The people at AA have showered me with reading material too. I have the AA book, which is really boring to read. And I have a LIVING SOBER book that I'm excited to read.
Not sure what's next for me, but my membership at the local Kingsport YMCA has a been a godsend. Having a blast running on the treadmill, working out on their machines, and cooling down afterwards with swims in their swimming pool. The cost is $58 a month, but it's well worth it. They even have a workout machine designed to tone your butt. I love the butt machine -- so lookout Kim Kardashian 'cuz you have some competition for best butt--by E.C. Henry no less!
That's me at the YMCA after a workout, Tuesday, July 19, 2022: still listening to Taylor Swift music, btw :)
Rehab and recovery.
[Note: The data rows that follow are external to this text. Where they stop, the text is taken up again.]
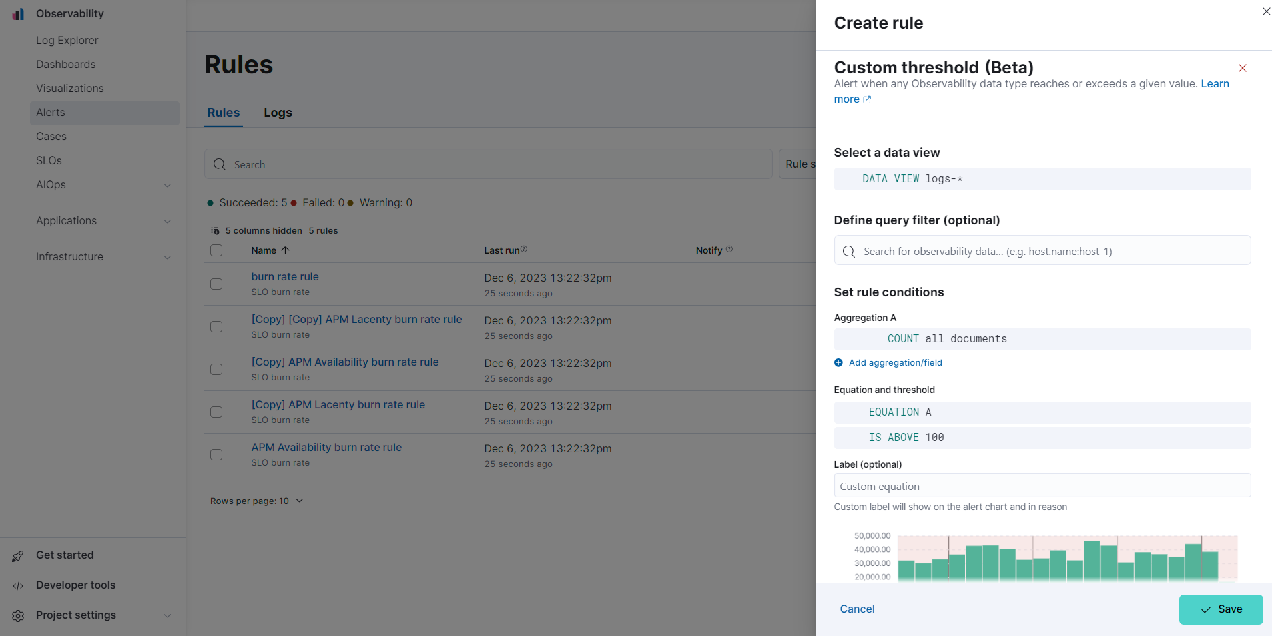Click the IS ABOVE 100 threshold expression
The width and height of the screenshot is (1272, 636).
(x=906, y=438)
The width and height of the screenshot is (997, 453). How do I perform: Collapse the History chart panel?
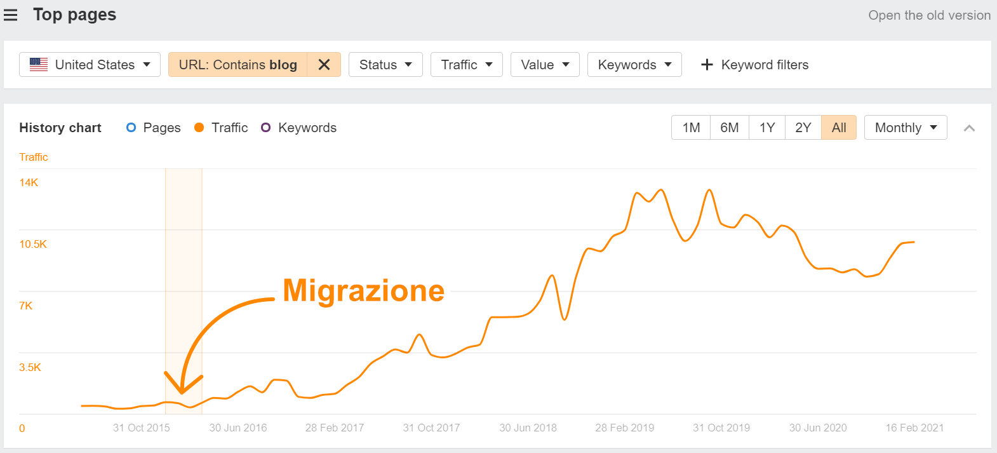click(x=969, y=128)
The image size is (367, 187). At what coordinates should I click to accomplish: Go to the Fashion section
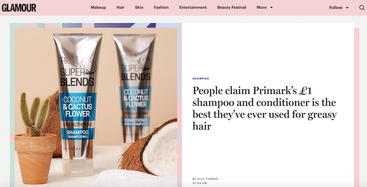click(x=161, y=7)
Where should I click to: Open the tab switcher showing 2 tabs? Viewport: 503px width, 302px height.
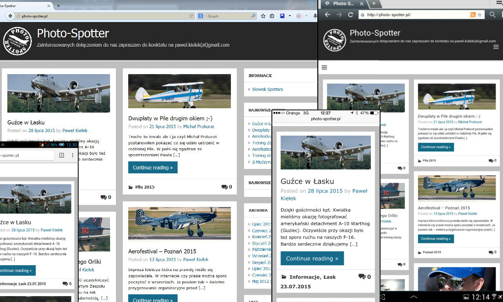coord(62,155)
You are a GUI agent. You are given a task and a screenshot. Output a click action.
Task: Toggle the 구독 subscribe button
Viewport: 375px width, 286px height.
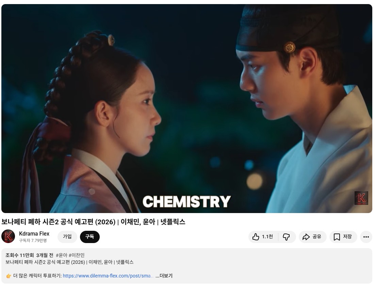click(90, 237)
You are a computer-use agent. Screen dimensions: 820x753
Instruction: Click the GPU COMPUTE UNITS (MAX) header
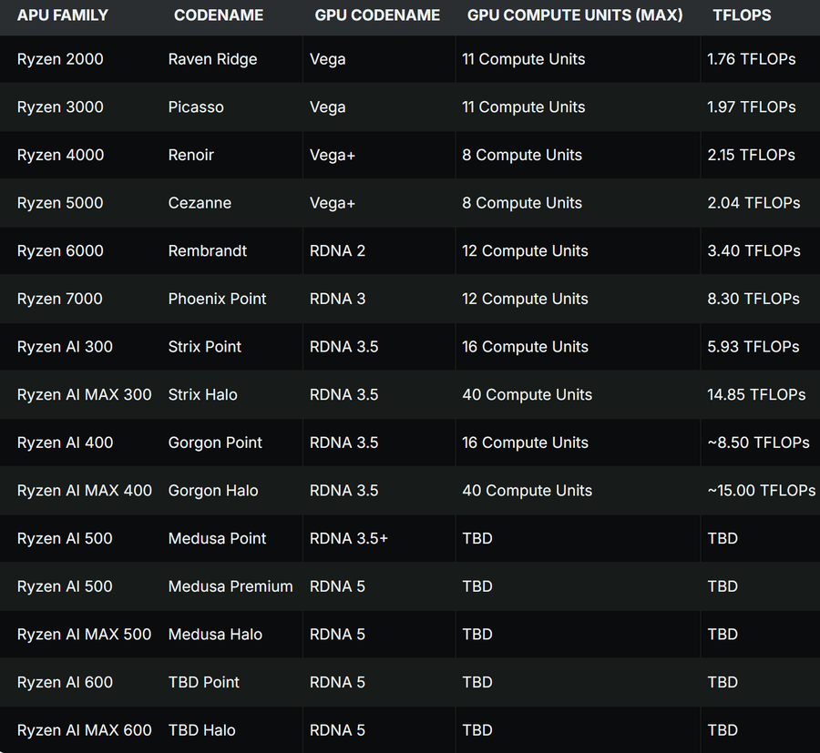[574, 15]
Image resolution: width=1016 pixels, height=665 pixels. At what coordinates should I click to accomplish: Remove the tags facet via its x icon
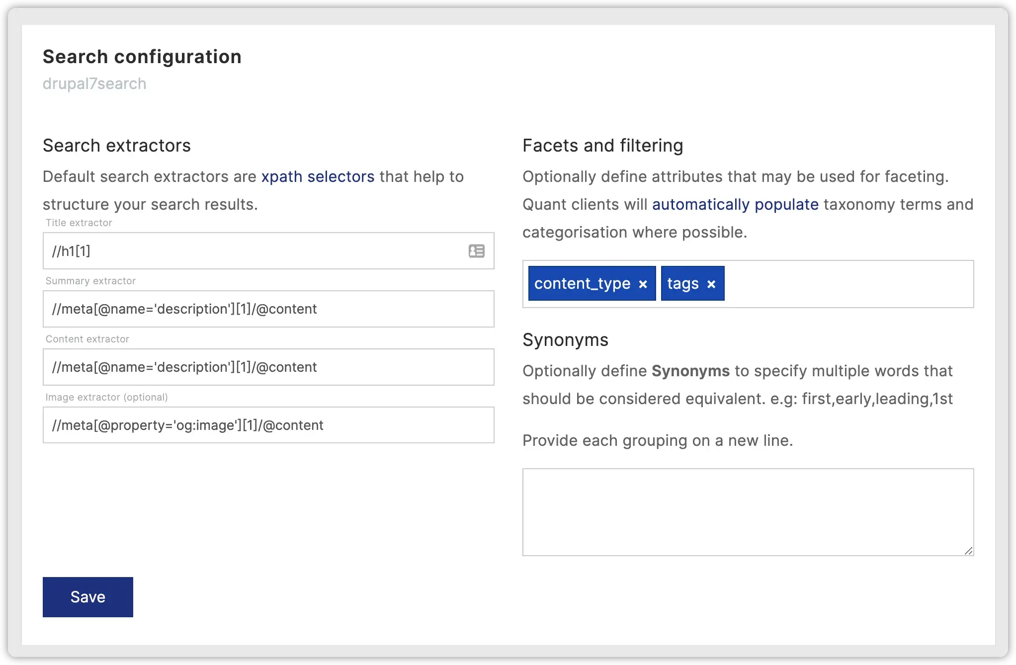711,283
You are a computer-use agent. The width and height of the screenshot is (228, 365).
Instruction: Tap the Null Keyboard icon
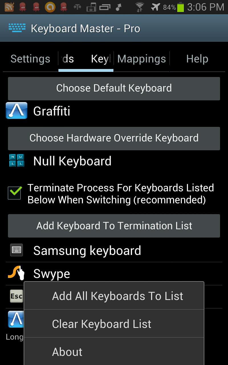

May as well have fun with it. Time to reprogram my head and learn to have fun being sober. Time to make some friends, and stop being self-destructive. This was a gentle, wake-up call. Thank God it didn't take a DUI or something of that sort. I didn't have health insurance when I went through this, as I was trying to cut corners given my job through a temp agency. So I have that to contend with. BUT I did apply for financial aid at the hospital where I was, which I was directed to do by my councilors at detox.
Writing wise I'm still struggling to get Thars rolling once again. Think the key is to just be diligent, and stick with it until "the flow" comes back. At least now I'm writing TOTALLY SOBER. Not mixing alcohol with anything, which was something that I was doing on a more and more frequent basis before that July 4th intervention. Independence Day indeed! I'm well on my way to maturing and being a more well-rounded and God-centered person. Praise you, Jesus!